* **Task description**: Where does the string "Switch" occur in the records? Copy each line that holds it.

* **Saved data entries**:

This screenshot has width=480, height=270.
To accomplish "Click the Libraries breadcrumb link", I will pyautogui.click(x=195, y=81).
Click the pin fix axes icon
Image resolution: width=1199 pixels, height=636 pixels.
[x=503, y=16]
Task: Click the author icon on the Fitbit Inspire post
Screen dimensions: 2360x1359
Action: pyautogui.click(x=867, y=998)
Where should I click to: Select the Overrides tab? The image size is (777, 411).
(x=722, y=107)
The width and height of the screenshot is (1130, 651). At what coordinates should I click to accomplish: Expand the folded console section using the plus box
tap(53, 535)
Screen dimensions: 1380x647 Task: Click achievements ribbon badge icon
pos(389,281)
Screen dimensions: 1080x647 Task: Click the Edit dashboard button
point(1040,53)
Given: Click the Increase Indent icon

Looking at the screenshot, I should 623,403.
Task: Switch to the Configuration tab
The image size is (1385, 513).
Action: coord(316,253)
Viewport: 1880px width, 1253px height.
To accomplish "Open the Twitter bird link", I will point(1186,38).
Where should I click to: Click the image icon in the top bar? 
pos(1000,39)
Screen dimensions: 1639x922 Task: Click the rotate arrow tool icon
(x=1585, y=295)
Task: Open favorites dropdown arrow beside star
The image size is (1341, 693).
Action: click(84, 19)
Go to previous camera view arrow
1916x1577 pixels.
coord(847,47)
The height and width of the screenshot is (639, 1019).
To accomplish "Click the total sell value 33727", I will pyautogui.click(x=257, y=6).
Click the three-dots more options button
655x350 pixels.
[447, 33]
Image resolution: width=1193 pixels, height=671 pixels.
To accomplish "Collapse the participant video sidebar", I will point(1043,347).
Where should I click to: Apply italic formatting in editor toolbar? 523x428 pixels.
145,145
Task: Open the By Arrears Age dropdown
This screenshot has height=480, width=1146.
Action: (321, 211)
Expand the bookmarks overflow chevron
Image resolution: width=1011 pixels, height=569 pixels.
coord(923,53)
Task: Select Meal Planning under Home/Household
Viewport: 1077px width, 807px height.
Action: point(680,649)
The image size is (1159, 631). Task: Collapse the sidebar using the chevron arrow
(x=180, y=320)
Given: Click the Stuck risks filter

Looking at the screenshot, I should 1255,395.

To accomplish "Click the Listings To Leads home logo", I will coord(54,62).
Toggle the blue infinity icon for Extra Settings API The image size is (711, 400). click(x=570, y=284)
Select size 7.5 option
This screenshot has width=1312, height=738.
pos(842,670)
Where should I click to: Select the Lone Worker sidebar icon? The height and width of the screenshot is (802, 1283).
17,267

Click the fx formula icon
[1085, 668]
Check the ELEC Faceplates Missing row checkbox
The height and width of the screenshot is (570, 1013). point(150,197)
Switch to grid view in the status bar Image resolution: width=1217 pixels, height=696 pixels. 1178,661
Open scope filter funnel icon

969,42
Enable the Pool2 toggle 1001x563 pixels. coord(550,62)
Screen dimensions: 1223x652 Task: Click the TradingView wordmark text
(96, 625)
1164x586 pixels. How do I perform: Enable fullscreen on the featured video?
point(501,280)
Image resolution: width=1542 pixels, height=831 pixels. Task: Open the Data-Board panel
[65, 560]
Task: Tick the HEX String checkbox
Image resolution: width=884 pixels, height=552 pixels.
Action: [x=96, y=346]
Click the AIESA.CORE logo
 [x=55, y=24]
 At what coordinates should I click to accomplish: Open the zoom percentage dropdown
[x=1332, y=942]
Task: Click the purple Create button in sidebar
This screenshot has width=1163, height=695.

* **Response area**:
Task: Switch to the Configuration tab
Switch to grid view in the status bar Image resolution: width=1217 pixels, height=696 pixels. 1178,661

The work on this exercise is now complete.